I love to be alone. I never found the companion
that was so companionable as solitude.
~ Henry David Thoreau
I am a dreamer and an introvert, through and through.
Though I enjoy being with people and if I am by myself too often I become restless and lonely, I deeply treasure my alone time. I truly enjoy sitting with myself in silence, writing, internet-ing, and creating when I can find the time. I take myself on walks every now and then, and try to foster a still, peaceful mind.
My journey to being comfortable with myself has not been an easy one; over the past few years I have struggled, fought, and tried to change who I am, but with time and a huge amount of effort and patience I have come closer to loving myself exactly for who I am, accepting the flaws and imperfections and celebrating (not hiding) the things I like. I must always remind myself to be gentle, kind, and loving towards myself - because that is what I and every one of you deserve.
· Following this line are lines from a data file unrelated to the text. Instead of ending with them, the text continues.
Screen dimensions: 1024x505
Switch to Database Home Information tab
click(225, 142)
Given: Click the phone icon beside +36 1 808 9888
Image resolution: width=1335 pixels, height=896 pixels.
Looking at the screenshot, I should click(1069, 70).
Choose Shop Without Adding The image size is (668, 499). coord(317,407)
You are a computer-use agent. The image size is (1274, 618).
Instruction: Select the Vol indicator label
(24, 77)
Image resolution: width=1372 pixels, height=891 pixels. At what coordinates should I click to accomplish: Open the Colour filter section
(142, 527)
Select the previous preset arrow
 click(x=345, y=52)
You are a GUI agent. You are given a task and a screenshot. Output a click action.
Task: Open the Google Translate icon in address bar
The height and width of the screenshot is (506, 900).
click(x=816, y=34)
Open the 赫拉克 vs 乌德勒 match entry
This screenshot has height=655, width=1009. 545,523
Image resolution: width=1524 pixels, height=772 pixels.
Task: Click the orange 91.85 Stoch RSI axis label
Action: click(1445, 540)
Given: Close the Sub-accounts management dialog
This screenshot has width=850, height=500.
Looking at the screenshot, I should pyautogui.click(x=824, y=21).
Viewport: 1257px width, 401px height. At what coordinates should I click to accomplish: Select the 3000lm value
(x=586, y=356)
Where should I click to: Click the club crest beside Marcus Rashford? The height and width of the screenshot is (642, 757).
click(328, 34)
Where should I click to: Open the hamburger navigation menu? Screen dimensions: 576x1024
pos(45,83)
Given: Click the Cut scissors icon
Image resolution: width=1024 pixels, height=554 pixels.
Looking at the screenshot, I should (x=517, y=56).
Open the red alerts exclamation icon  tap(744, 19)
Yet this habit of mine, of wanting to spend quiet time with myself, tends to push people away. I have difficulty making and keeping friends, for so many of the people I meet are far more active and social than I. How I wish I were able to find those quiet imaginative folk who would be perfectly content to write, paint, or dream the day away! And how grateful I am to meet many of you here in this lovely space.
Oh, I wish that we could go on a walk together! We could wonder about the changing leaves and the soaring birds; we could drink tea and play soft music; we could draw each other and laugh at the silly way I drew your nose. We could imagine what tomorrow would be like, and dream about whom we want to become in the years that lie ahead...
My loves, if you feel the same as I do - a daydreamer separate from the world - know that you are not in the least bit alone. There are individuals all over the world wishing for someone just like you to come play and explore and imagine. Be patient, my loves; we'll find each other some day.